(Data excerpts)
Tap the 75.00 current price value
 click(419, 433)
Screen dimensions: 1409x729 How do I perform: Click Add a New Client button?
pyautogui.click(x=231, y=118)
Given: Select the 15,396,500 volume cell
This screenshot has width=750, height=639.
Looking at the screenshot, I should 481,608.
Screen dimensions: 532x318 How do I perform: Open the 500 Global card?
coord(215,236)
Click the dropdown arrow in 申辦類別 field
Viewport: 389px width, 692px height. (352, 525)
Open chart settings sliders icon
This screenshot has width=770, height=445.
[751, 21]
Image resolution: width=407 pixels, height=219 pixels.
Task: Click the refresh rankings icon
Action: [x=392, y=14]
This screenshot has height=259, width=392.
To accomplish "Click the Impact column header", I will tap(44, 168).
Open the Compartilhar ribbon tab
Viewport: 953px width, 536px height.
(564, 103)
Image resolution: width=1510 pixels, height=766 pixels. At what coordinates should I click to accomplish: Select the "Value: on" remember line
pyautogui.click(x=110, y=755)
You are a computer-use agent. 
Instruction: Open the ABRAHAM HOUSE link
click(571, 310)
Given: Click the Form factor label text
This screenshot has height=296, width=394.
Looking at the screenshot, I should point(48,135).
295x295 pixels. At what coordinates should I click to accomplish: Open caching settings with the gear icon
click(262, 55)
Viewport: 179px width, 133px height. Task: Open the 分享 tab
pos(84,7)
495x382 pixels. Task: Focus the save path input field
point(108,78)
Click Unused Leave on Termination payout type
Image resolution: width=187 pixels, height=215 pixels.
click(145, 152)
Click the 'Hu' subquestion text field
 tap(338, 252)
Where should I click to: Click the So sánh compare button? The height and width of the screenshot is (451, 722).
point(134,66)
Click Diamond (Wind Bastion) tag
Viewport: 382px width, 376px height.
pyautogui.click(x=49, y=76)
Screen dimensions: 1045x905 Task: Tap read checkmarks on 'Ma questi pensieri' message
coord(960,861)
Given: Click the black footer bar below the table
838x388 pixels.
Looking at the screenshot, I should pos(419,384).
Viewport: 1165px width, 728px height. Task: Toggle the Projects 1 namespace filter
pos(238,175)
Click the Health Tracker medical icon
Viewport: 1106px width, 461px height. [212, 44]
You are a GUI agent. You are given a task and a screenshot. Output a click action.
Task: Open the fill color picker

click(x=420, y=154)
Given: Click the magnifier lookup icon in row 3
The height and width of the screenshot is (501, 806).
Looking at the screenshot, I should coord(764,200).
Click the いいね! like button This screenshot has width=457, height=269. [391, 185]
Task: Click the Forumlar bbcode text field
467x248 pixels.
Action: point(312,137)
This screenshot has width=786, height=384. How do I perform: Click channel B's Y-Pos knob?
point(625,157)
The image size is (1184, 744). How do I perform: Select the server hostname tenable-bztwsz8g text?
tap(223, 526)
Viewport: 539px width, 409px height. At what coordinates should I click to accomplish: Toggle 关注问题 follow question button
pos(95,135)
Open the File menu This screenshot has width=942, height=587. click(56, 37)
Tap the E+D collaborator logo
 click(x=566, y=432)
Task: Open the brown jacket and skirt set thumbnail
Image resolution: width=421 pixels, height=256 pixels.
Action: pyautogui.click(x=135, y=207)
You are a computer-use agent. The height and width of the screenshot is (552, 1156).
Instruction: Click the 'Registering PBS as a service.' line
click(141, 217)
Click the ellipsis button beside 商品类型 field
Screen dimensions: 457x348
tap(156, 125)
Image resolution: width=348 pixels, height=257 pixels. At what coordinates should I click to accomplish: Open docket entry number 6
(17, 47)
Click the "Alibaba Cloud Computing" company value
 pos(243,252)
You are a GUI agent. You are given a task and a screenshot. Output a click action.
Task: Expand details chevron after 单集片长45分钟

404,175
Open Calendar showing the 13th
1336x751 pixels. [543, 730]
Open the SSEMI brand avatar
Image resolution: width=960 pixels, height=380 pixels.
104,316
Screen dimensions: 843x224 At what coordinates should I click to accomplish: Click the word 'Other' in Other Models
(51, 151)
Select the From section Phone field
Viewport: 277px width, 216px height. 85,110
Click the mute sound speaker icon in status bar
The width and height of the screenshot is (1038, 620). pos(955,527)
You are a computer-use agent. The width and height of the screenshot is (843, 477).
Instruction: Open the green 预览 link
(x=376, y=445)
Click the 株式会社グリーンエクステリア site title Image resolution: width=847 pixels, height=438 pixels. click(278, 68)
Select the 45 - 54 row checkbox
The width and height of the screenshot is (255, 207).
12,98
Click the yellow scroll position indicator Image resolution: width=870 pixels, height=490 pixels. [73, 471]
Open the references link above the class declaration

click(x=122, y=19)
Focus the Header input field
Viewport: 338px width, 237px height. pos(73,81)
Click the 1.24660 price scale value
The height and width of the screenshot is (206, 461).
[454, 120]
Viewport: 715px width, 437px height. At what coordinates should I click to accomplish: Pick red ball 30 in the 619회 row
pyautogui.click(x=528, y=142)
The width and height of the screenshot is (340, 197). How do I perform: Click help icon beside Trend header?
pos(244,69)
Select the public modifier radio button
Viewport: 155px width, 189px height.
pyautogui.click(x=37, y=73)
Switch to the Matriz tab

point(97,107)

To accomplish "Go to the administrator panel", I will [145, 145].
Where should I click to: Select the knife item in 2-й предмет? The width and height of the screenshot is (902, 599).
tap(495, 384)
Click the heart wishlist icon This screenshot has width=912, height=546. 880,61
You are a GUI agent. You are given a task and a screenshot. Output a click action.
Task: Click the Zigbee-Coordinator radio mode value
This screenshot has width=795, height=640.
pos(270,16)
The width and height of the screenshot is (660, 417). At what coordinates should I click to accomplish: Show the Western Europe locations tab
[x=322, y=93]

* **Task requirements**
On how many lines of the records above does the word "computer" appear? Answer with only that number.

* **Solution for this task**
3